EXCERPTED DATA =
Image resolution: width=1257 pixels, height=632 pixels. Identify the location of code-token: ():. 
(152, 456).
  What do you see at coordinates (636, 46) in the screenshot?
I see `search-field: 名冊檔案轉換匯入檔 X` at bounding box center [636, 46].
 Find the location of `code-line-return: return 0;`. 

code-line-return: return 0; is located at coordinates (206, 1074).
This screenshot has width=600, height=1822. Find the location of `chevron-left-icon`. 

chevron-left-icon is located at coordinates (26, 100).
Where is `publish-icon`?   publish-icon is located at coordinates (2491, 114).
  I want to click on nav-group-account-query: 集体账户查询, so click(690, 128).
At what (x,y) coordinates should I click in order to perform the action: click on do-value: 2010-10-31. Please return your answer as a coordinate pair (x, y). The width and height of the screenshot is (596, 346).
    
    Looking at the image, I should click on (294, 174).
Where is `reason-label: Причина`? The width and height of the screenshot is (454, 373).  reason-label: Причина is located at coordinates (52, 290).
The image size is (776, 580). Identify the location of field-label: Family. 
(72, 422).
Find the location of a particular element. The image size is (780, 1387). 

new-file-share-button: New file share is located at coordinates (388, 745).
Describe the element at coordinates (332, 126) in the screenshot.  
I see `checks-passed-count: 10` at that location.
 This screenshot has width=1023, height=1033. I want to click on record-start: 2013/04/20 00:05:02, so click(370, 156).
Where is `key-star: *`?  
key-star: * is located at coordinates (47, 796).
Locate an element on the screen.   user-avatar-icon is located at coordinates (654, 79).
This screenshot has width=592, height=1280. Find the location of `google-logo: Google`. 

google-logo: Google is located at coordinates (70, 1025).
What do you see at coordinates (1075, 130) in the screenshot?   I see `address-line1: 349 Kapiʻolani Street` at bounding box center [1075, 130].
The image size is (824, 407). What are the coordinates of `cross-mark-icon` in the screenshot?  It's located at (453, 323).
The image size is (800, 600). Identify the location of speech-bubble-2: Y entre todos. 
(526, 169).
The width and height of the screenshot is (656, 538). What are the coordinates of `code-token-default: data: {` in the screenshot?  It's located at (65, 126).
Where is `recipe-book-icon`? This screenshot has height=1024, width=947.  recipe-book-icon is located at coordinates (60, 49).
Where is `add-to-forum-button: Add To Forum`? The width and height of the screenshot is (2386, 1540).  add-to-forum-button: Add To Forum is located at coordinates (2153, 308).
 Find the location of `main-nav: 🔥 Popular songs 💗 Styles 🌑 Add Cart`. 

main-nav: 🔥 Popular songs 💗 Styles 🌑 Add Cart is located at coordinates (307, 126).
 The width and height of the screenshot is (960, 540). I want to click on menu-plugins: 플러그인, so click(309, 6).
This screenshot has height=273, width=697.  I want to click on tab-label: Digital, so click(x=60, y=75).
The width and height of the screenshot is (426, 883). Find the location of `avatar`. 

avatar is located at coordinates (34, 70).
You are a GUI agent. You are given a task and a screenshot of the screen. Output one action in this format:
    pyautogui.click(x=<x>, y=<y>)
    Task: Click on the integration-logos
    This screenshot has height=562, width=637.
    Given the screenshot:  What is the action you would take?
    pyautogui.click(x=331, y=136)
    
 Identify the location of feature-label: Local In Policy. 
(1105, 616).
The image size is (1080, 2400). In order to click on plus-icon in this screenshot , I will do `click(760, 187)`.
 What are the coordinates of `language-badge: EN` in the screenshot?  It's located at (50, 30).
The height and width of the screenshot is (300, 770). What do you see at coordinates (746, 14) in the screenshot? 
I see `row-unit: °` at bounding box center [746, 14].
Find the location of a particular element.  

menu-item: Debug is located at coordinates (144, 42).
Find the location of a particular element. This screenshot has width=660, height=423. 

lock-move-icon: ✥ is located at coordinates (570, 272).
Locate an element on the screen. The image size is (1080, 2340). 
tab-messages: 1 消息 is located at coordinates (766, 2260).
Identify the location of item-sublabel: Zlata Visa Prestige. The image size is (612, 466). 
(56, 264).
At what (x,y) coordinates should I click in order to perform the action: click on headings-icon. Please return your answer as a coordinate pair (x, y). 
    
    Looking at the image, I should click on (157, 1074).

TASK STATEMENT = Retype every one of the items above exactly as they appear, line for line.

SOLUTION FOR THIS PROBLEM =
Image resolution: width=1257 pixels, height=632 pixels. Identify the location of code-token: ():. 
(152, 456).
  What do you see at coordinates (636, 46) in the screenshot?
I see `search-field: 名冊檔案轉換匯入檔 X` at bounding box center [636, 46].
 Find the location of `code-line-return: return 0;`. 

code-line-return: return 0; is located at coordinates (206, 1074).
This screenshot has width=600, height=1822. Find the location of `chevron-left-icon`. 

chevron-left-icon is located at coordinates (26, 100).
Where is `publish-icon`?   publish-icon is located at coordinates (2491, 114).
  I want to click on nav-group-account-query: 集体账户查询, so click(690, 128).
At what (x,y) coordinates should I click in order to perform the action: click on do-value: 2010-10-31. Please return your answer as a coordinate pair (x, y). The width and height of the screenshot is (596, 346).
    
    Looking at the image, I should click on (294, 174).
Where is `reason-label: Причина`? The width and height of the screenshot is (454, 373).  reason-label: Причина is located at coordinates (52, 290).
The image size is (776, 580). Identify the location of field-label: Family. 
(72, 422).
Find the location of a particular element. The image size is (780, 1387). 

new-file-share-button: New file share is located at coordinates (388, 745).
Describe the element at coordinates (332, 126) in the screenshot.  
I see `checks-passed-count: 10` at that location.
 This screenshot has width=1023, height=1033. I want to click on record-start: 2013/04/20 00:05:02, so click(370, 156).
Where is `key-star: *`?  
key-star: * is located at coordinates (47, 796).
Locate an element on the screen.   user-avatar-icon is located at coordinates (654, 79).
This screenshot has width=592, height=1280. Find the location of `google-logo: Google`. 

google-logo: Google is located at coordinates (70, 1025).
What do you see at coordinates (1075, 130) in the screenshot?   I see `address-line1: 349 Kapiʻolani Street` at bounding box center [1075, 130].
The image size is (824, 407). What are the coordinates of `cross-mark-icon` in the screenshot?  It's located at (453, 323).
The image size is (800, 600). Identify the location of speech-bubble-2: Y entre todos. 
(526, 169).
The width and height of the screenshot is (656, 538). What are the coordinates of `code-token-default: data: {` in the screenshot?  It's located at (65, 126).
Where is `recipe-book-icon`? This screenshot has height=1024, width=947.  recipe-book-icon is located at coordinates (60, 49).
Where is `add-to-forum-button: Add To Forum`? The width and height of the screenshot is (2386, 1540).  add-to-forum-button: Add To Forum is located at coordinates (2153, 308).
 Find the location of `main-nav: 🔥 Popular songs 💗 Styles 🌑 Add Cart`. 

main-nav: 🔥 Popular songs 💗 Styles 🌑 Add Cart is located at coordinates (307, 126).
 The width and height of the screenshot is (960, 540). I want to click on menu-plugins: 플러그인, so click(309, 6).
This screenshot has height=273, width=697.  I want to click on tab-label: Digital, so click(x=60, y=75).
The width and height of the screenshot is (426, 883). Find the location of `avatar`. 

avatar is located at coordinates (34, 70).
You are a GUI agent. You are given a task and a screenshot of the screen. Output one action in this format:
    pyautogui.click(x=<x>, y=<y>)
    Task: Click on the integration-logos
    This screenshot has height=562, width=637.
    Given the screenshot:  What is the action you would take?
    pyautogui.click(x=331, y=136)
    
 Identify the location of feature-label: Local In Policy. 
(1105, 616).
The image size is (1080, 2400). In order to click on plus-icon in this screenshot , I will do `click(760, 187)`.
 What are the coordinates of `language-badge: EN` in the screenshot?  It's located at (50, 30).
The height and width of the screenshot is (300, 770). What do you see at coordinates (746, 14) in the screenshot? 
I see `row-unit: °` at bounding box center [746, 14].
Find the location of a particular element.  

menu-item: Debug is located at coordinates (144, 42).
Find the location of a particular element. This screenshot has width=660, height=423. 

lock-move-icon: ✥ is located at coordinates (570, 272).
Locate an element on the screen. The image size is (1080, 2340). 
tab-messages: 1 消息 is located at coordinates (766, 2260).
Identify the location of item-sublabel: Zlata Visa Prestige. The image size is (612, 466). 
(56, 264).
At what (x,y) coordinates should I click in order to perform the action: click on headings-icon. Please return your answer as a coordinate pair (x, y). 
    
    Looking at the image, I should click on (157, 1074).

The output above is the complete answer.